His greatest strength as a leader in New York city was that he didn’t care what the New York Times thought. Ever. He didn’t compromise to gain political favor (much more often than not anyway) in the end, this left him with no base locally or nationally.
He also has a terrible tendency (fed by his ego no doubt) to completely mishandle his desire to be a king maker (Endorsing Cuomo over pataki, not running against Hillary) always holding his support and funds till the worst possible moment, by which it was usually too late and poorly timed. This is not the sign of a bad leader, it’s the sign of a poor politician.
At rare moments I have seen the kind of passion and brilliance that can inspire and gain the support of those that might otherwise disagree with him. It was hardly ever visible in this campaign.

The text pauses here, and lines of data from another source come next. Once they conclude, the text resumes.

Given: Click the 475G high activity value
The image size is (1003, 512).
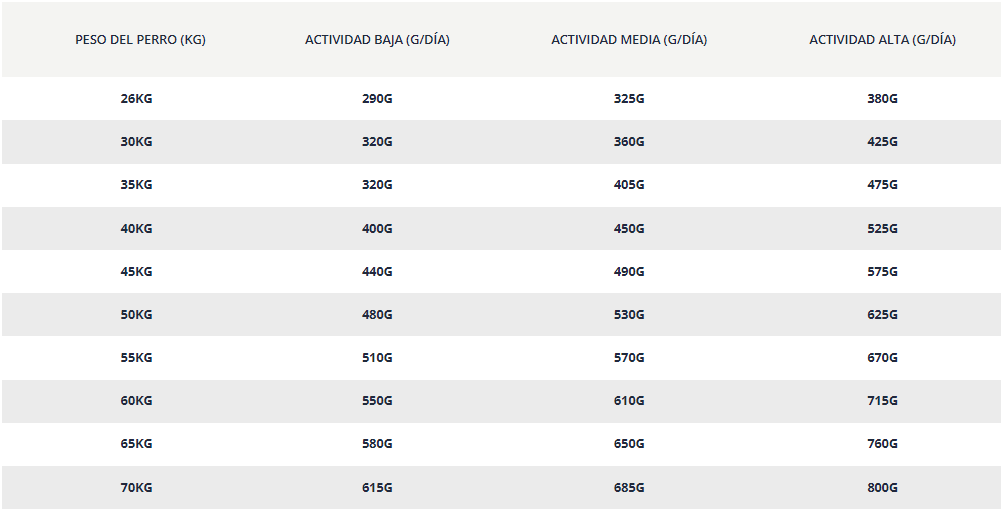Looking at the screenshot, I should (x=883, y=184).
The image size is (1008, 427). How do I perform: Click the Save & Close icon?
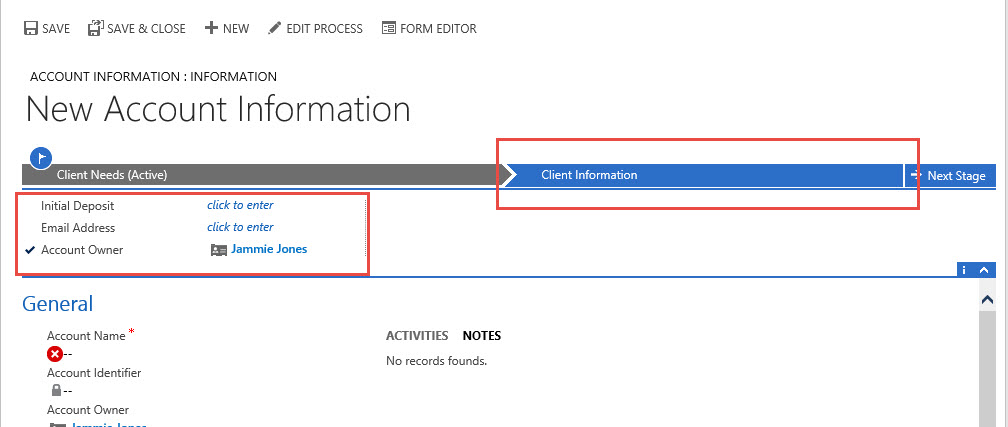point(96,29)
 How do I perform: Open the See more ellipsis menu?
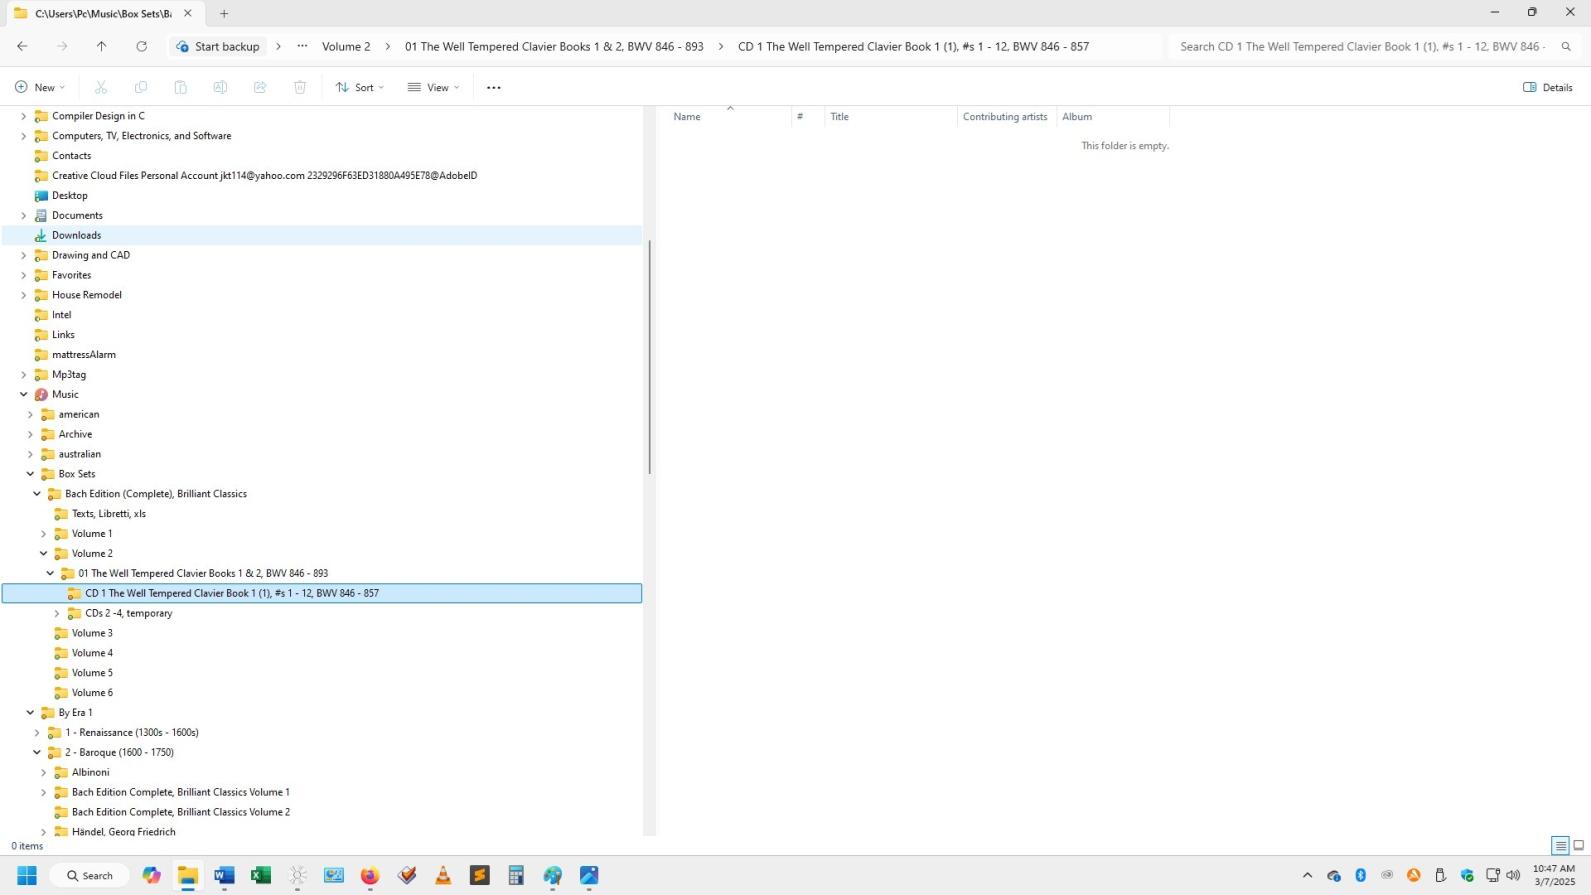493,88
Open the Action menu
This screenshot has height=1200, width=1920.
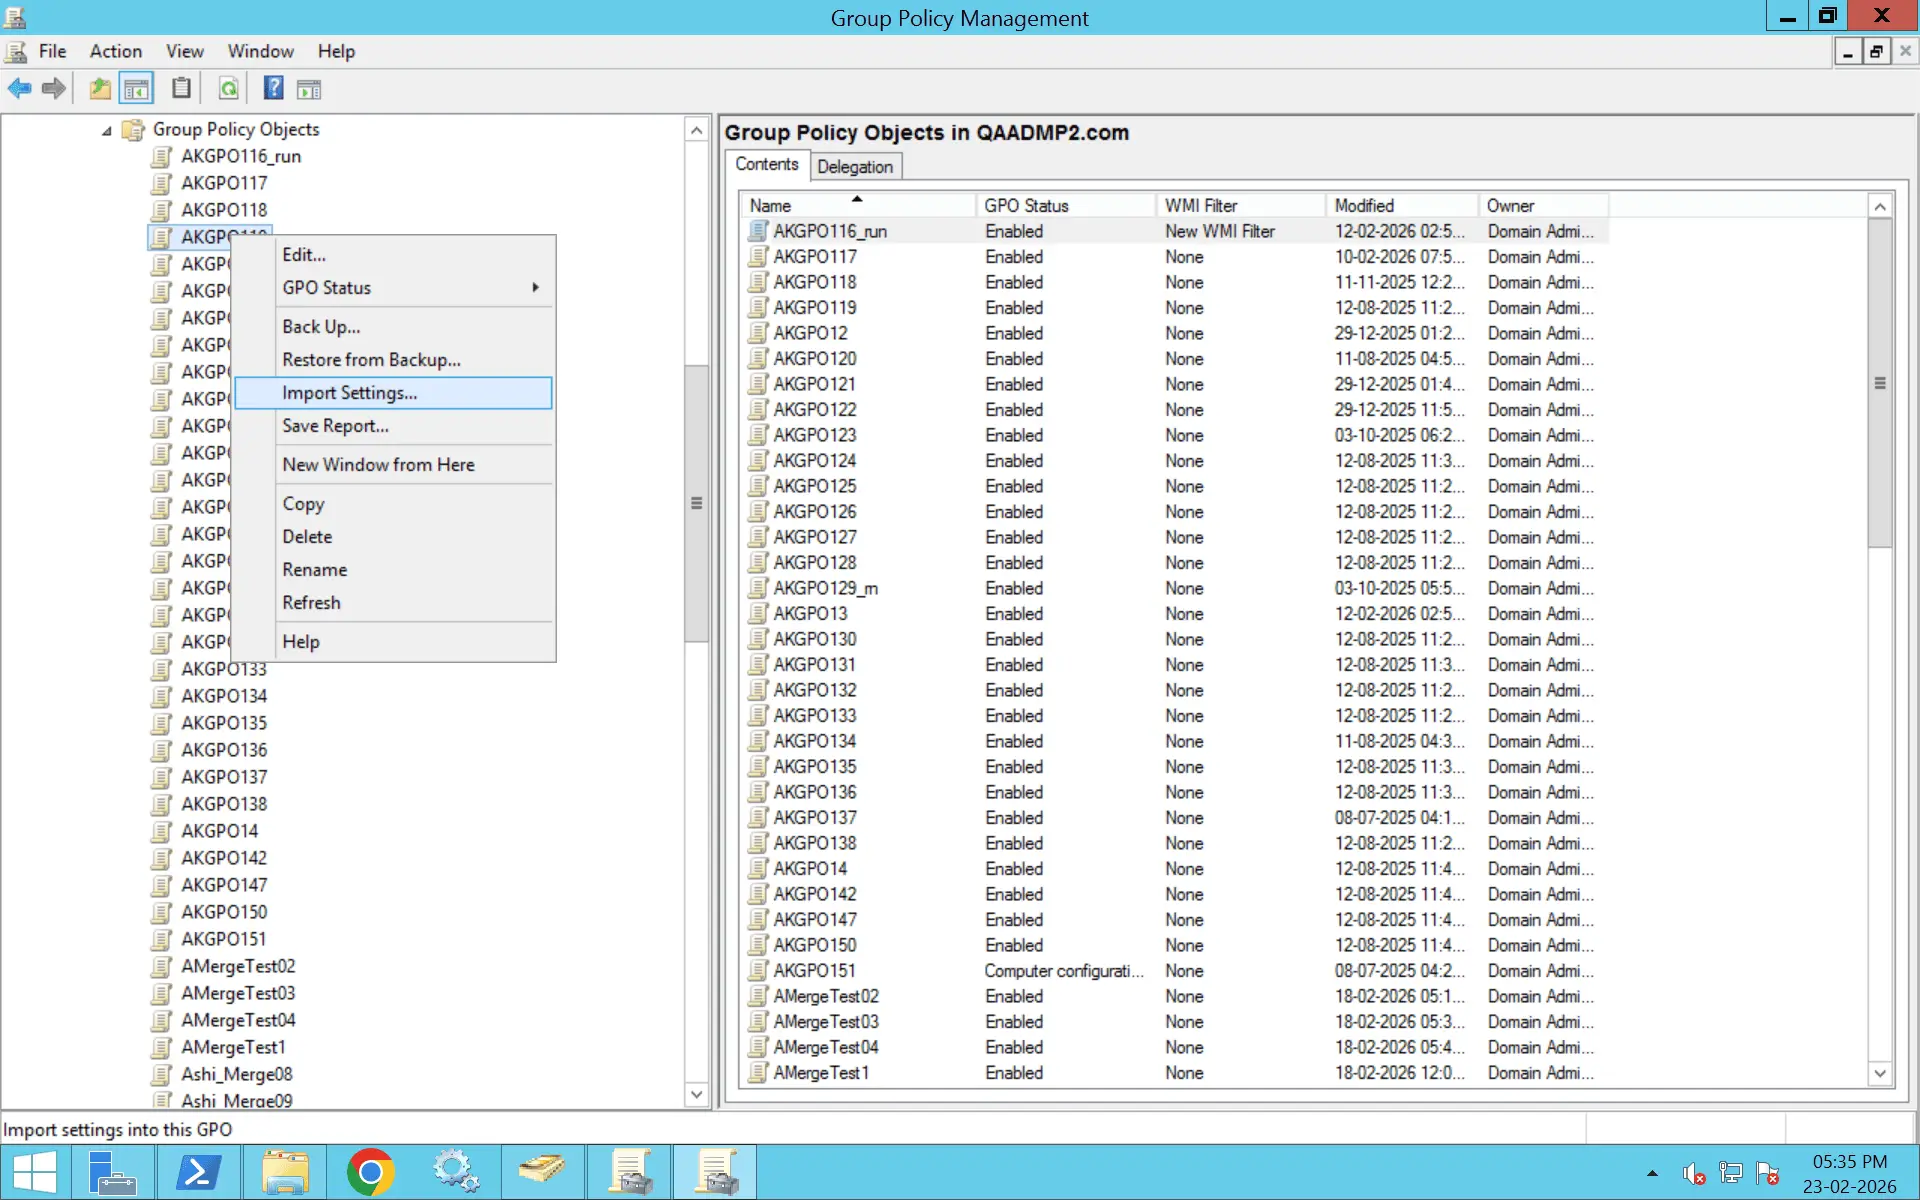click(x=115, y=51)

The political side is his weakness, and as much as Conservatives and Republicans like to think of themselves above that sort of thing... as we can see with our crop of candidates substance matters for very little.
As a New Yorker, is there any truth to what they say about Rudy and Bernie?
Not just the NYT, he doesn't care what anybody thinks. Evidence of his arrogant self-absorption.......he wants it HIS way. Wants to do what suits him, and have everyone sit back and say nothing.
He baited and demeaned conservatives---arrogantly said "so don't vote for me"----when so/cals sounded the alarm at his religious cleansing of the Repub party, his kicking so/cals to the curb.
His flop as a candidate was predictable----and exactly what he deserves.